## PROVIDED INFORMATION
*** Begin section ***

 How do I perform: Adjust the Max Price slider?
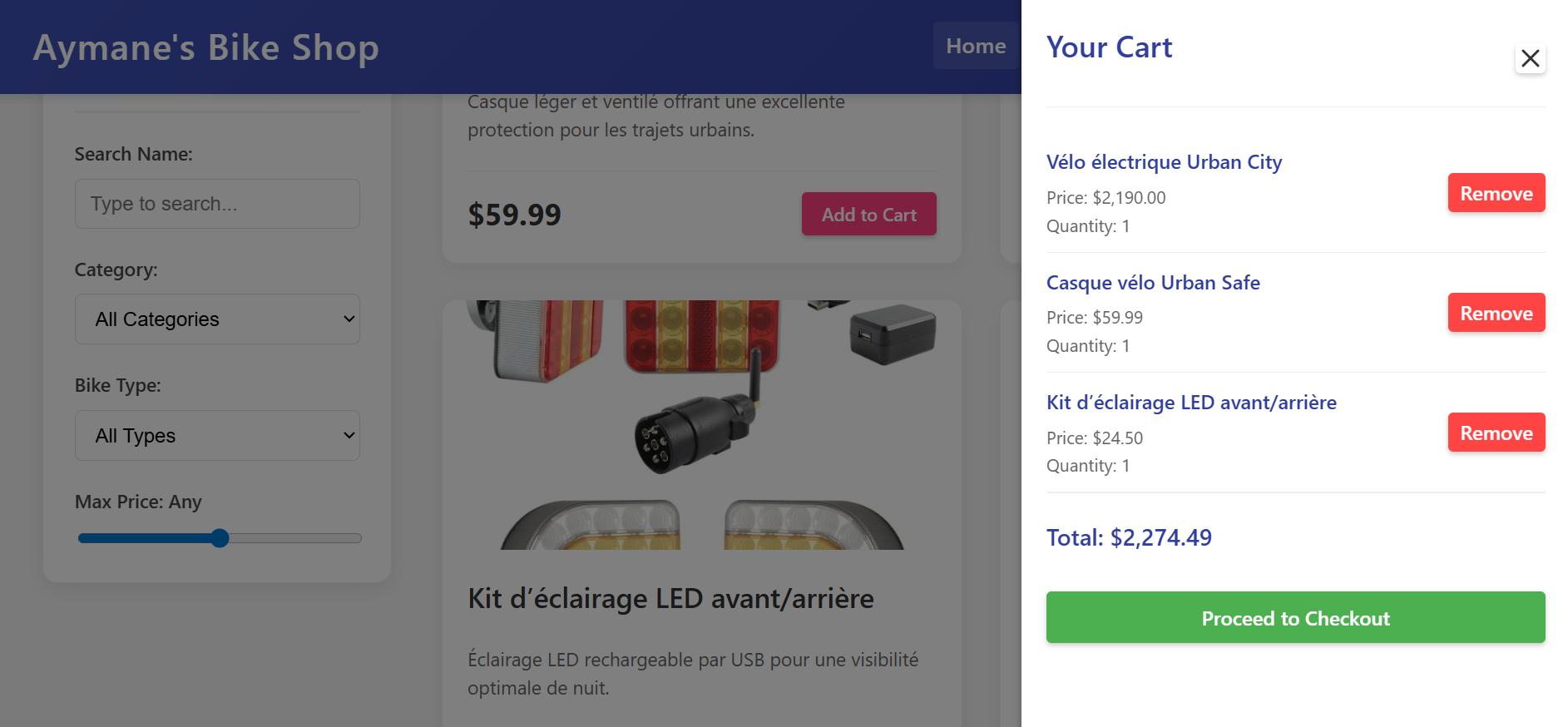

*** End section ***
*** Begin section ***

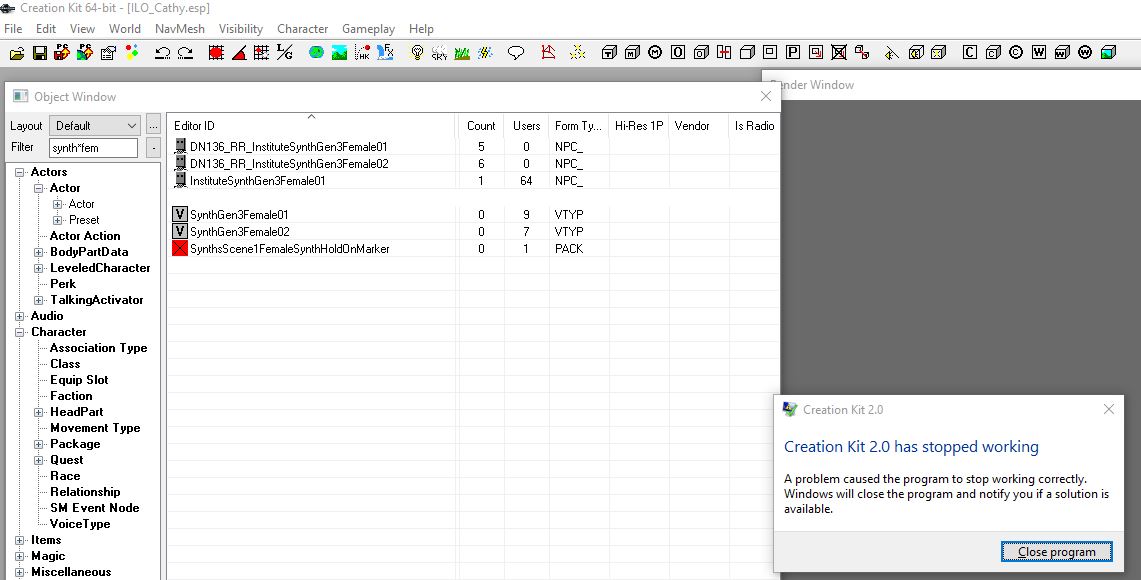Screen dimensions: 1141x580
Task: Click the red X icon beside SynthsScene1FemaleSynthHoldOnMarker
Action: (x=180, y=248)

*** End section ***
*** Begin section ***

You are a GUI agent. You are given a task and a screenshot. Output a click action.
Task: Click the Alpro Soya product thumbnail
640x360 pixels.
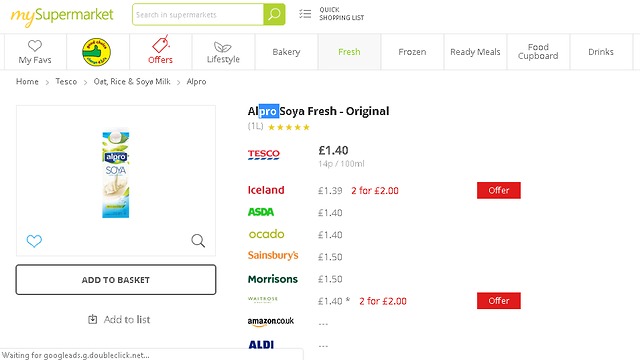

*** End section ***

## WHAT THE TASK REQUIRES
Could you write out, exactly as they stand, only the lines above that begin at the line with "Task: Click the Alpro Soya product thumbnail" and stop after the line with "640x360 pixels."?

## EXERCISE ANSWER
Task: Click the Alpro Soya product thumbnail
640x360 pixels.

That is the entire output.